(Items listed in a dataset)
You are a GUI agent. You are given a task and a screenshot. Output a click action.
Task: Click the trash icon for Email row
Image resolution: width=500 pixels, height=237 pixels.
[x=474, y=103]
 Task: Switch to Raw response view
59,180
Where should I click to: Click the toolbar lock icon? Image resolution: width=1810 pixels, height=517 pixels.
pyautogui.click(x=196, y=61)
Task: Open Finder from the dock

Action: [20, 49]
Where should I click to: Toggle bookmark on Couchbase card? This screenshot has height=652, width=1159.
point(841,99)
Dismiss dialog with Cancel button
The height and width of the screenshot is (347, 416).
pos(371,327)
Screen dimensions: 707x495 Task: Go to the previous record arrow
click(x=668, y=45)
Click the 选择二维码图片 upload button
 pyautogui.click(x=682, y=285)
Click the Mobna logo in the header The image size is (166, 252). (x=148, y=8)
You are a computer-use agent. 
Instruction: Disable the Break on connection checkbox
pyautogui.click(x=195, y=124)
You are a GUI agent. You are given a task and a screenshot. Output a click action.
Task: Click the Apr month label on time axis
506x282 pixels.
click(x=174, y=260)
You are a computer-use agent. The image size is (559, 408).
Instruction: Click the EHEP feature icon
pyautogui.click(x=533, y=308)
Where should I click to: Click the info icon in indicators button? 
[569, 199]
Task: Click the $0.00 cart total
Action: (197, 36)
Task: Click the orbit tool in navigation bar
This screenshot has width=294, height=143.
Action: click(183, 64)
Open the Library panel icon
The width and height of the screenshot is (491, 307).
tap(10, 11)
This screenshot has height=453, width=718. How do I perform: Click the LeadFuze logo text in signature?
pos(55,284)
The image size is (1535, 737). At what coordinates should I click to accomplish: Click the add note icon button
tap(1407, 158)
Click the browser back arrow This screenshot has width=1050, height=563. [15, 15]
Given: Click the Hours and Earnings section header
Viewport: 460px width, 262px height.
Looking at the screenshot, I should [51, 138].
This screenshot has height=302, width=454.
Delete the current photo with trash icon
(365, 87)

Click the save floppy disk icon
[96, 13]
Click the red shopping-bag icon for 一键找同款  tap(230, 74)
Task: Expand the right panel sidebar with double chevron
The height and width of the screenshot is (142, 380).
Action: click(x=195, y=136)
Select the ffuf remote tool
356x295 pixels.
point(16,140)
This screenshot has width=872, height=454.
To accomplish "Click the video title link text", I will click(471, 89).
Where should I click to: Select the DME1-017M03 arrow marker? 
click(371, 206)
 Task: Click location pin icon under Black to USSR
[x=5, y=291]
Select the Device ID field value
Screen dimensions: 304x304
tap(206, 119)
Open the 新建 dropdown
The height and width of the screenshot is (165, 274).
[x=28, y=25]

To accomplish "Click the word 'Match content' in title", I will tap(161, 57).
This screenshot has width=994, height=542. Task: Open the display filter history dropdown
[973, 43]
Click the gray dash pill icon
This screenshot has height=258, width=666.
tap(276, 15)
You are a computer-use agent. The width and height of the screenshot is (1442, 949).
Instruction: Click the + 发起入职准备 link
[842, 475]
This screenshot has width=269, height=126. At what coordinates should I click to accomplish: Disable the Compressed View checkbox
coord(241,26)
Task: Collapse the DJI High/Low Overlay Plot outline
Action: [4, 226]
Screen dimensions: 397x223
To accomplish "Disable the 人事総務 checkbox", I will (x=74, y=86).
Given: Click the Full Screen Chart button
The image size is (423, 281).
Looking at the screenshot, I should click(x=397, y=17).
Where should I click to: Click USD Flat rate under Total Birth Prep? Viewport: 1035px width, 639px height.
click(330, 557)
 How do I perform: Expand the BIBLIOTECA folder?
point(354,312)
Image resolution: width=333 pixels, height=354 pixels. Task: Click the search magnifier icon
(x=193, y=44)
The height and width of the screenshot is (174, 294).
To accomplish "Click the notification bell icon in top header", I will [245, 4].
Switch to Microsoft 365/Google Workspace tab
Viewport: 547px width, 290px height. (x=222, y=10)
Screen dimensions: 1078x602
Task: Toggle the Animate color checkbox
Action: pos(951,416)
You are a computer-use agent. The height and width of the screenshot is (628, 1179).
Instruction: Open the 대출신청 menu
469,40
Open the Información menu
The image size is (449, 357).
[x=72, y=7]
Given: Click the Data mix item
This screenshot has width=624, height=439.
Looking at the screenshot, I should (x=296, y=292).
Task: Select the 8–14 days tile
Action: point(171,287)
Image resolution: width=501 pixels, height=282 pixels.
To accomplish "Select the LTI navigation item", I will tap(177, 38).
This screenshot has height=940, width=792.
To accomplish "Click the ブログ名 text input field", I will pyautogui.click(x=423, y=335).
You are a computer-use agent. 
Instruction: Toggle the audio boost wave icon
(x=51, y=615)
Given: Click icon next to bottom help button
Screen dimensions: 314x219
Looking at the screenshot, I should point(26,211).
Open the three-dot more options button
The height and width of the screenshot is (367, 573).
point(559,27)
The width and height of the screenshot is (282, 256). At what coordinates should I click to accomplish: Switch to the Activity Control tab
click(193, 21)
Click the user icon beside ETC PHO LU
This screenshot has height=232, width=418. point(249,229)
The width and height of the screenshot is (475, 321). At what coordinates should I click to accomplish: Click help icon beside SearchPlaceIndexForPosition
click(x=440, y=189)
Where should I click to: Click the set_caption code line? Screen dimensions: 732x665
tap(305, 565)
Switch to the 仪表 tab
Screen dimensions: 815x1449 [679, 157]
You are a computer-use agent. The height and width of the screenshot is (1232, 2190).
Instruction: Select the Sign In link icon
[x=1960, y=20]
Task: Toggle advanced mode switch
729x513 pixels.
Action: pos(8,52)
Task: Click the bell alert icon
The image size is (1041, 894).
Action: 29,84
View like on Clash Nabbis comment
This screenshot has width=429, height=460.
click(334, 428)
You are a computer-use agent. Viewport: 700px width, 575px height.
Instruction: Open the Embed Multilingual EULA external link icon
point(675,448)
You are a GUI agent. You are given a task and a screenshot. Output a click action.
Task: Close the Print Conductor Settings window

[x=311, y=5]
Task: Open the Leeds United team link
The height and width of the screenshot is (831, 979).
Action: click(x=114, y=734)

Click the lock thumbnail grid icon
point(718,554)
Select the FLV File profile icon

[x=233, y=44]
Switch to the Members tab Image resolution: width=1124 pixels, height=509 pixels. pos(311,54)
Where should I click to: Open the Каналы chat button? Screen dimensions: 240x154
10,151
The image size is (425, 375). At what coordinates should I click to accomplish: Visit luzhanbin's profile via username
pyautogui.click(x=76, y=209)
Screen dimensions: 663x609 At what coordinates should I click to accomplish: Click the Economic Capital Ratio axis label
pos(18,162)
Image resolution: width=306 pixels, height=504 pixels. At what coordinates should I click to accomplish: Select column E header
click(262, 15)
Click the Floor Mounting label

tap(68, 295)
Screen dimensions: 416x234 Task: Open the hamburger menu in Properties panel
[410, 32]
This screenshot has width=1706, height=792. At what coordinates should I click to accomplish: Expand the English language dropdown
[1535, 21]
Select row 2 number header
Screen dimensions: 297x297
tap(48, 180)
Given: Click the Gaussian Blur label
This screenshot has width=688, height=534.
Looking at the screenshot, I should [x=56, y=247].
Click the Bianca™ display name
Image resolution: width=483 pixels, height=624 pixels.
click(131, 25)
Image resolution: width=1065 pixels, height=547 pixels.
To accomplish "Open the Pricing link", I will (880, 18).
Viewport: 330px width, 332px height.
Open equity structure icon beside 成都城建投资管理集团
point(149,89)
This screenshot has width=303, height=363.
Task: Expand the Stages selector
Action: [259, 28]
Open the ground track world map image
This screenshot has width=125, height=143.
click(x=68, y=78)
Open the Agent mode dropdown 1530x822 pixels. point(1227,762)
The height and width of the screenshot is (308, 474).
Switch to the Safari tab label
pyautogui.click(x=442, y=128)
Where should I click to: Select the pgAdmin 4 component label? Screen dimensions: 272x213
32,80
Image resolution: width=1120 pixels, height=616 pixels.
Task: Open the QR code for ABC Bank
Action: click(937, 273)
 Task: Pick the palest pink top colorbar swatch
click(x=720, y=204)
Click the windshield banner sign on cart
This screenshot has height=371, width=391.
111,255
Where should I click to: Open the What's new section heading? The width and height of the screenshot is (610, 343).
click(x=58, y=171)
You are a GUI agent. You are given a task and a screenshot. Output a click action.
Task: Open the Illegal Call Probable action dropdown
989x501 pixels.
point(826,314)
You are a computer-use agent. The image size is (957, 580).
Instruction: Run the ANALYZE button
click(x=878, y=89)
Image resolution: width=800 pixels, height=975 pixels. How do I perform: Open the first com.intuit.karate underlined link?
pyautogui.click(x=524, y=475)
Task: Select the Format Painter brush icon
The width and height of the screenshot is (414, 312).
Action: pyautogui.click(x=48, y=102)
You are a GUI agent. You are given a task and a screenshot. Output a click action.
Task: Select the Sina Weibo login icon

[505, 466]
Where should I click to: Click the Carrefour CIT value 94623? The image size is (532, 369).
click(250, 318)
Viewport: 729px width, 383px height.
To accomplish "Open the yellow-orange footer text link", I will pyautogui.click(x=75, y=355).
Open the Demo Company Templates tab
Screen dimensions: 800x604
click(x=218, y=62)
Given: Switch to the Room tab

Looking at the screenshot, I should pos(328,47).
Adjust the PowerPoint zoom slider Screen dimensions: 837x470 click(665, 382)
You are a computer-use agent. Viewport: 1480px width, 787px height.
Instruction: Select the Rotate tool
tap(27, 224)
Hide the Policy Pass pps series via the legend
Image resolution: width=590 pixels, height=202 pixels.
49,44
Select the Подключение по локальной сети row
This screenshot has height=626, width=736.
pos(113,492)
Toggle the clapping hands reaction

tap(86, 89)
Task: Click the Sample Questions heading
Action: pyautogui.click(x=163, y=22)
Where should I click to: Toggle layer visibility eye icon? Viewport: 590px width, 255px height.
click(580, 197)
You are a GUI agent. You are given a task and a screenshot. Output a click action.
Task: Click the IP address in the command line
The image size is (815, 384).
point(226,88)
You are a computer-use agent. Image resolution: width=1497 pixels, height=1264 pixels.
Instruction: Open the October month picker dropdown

◆ Task details
Each line of the data above that contains the word "bell" counts once; report the total and add nothing.

◆ Answer to this exercise
2